__Work item__
With the pictures omitted, output word for word the lines from the one containing "Task: Click the" through the end of the records.

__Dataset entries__
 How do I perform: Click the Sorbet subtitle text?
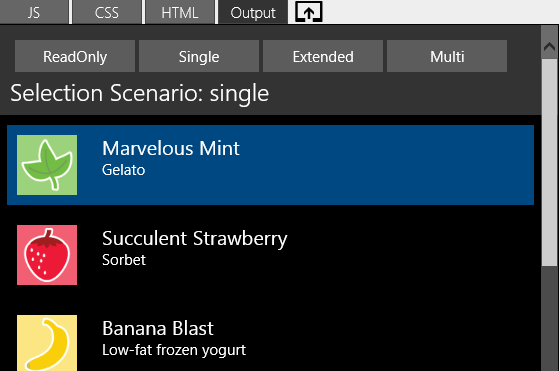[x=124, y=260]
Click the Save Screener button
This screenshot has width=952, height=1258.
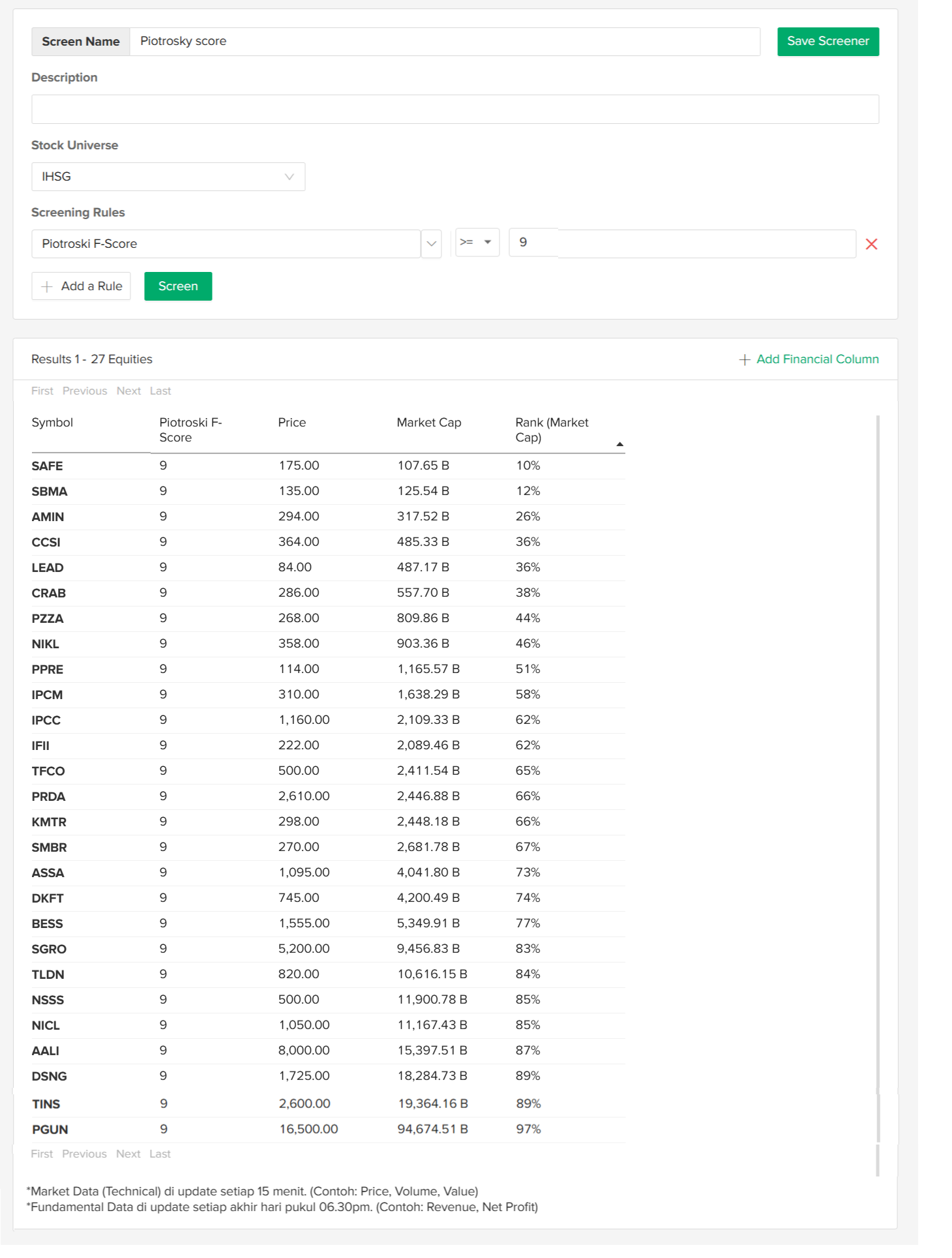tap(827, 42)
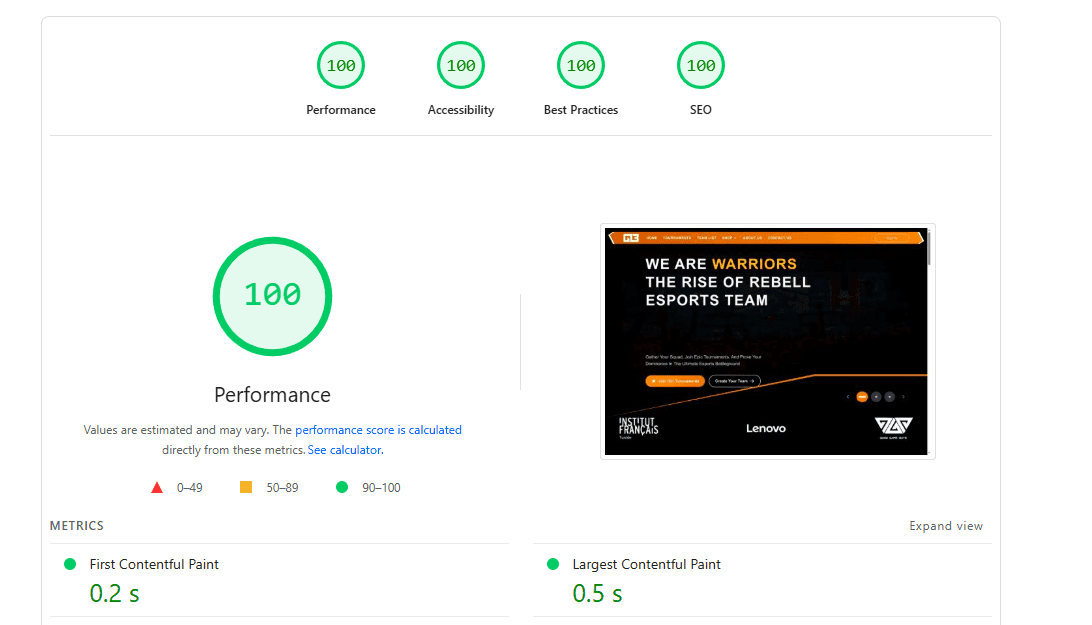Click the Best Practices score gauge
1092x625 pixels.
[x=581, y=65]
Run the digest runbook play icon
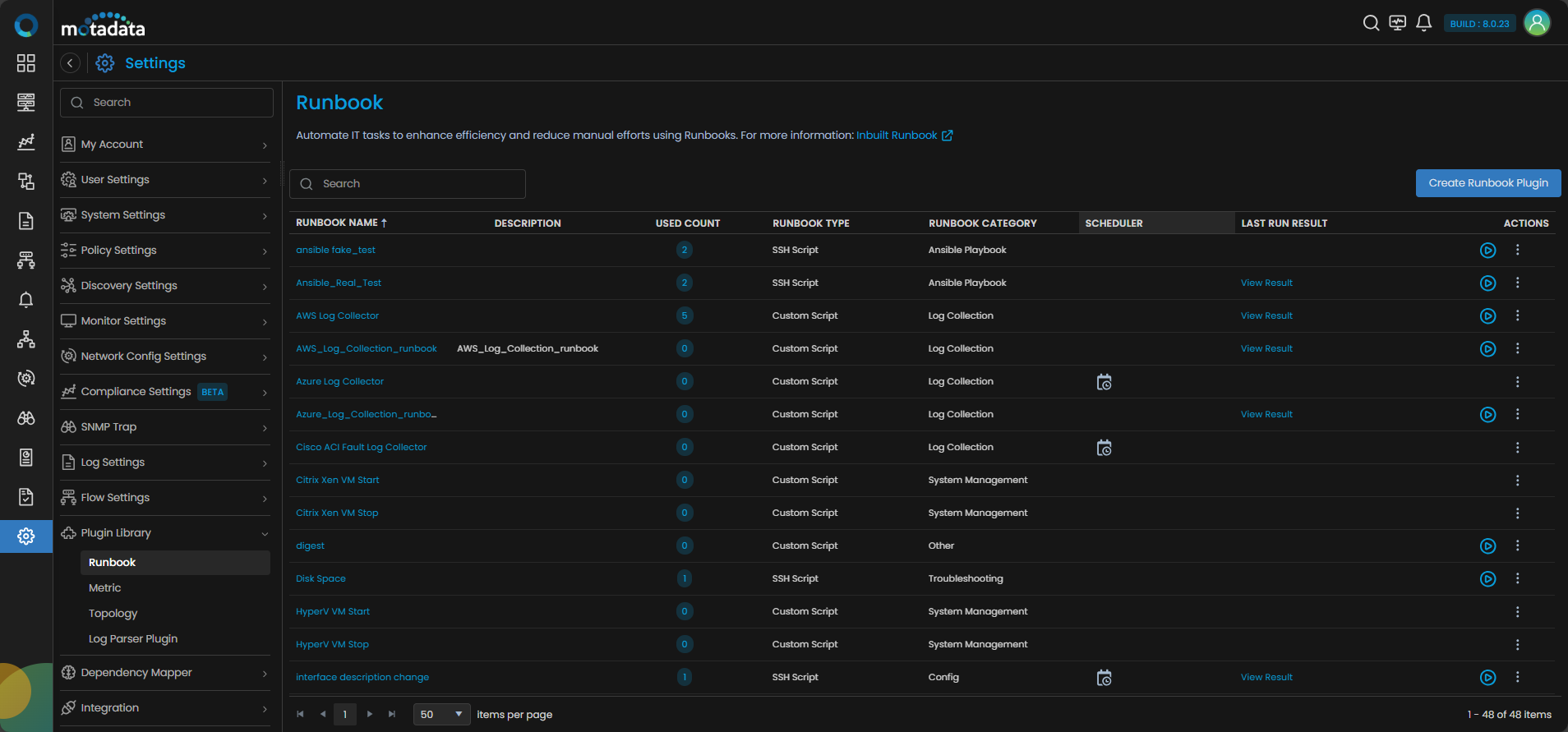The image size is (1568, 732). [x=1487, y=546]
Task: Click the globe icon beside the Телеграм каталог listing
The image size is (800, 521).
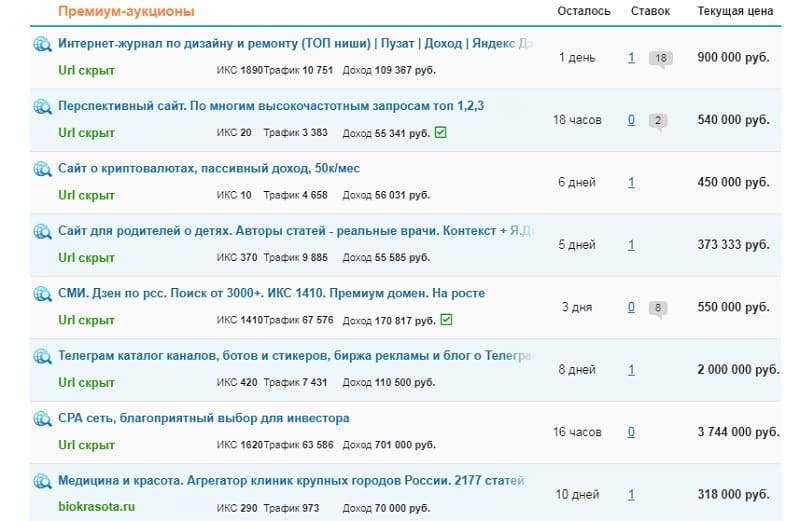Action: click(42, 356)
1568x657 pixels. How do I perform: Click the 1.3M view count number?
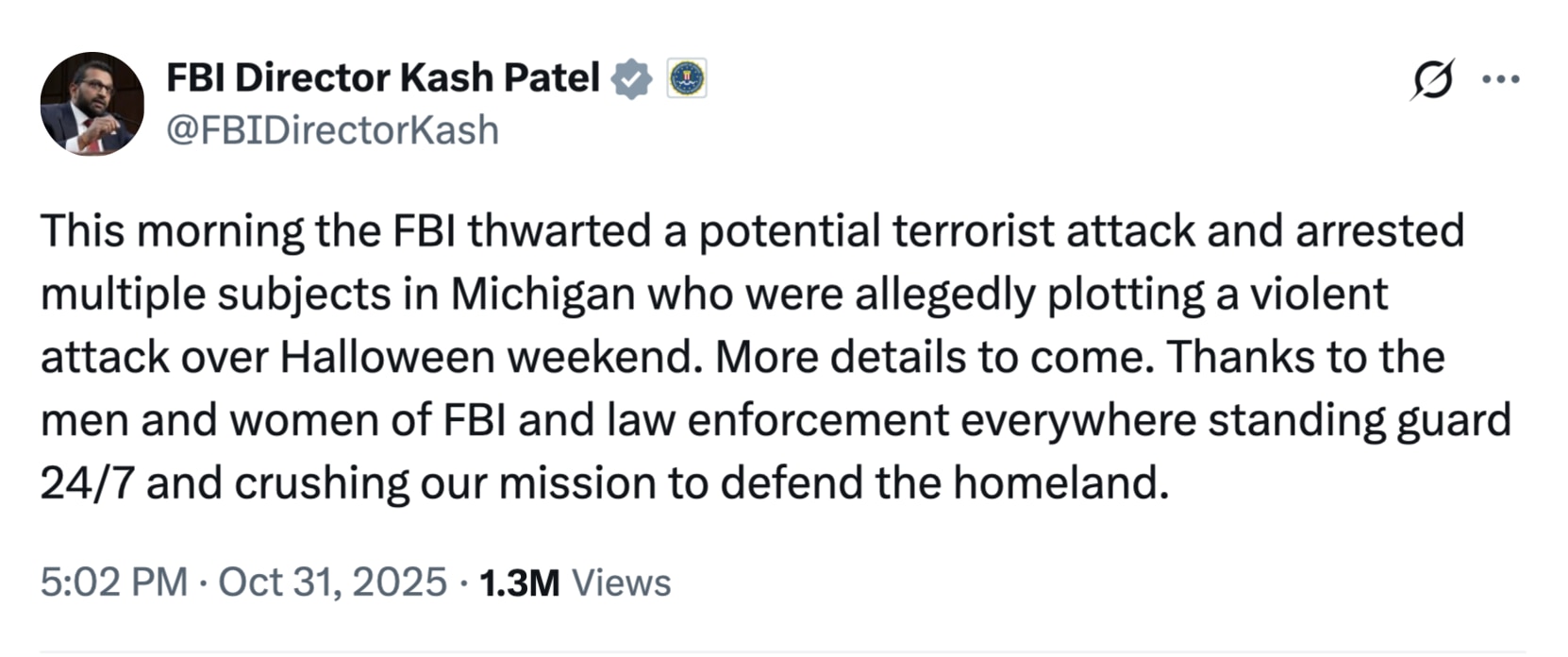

__Result__
Task: Click the globe icon beside the Телеграм каталог listing
The image size is (800, 521).
Action: click(42, 356)
1568x657 pixels. How do I perform: Click the 1.3M view count number?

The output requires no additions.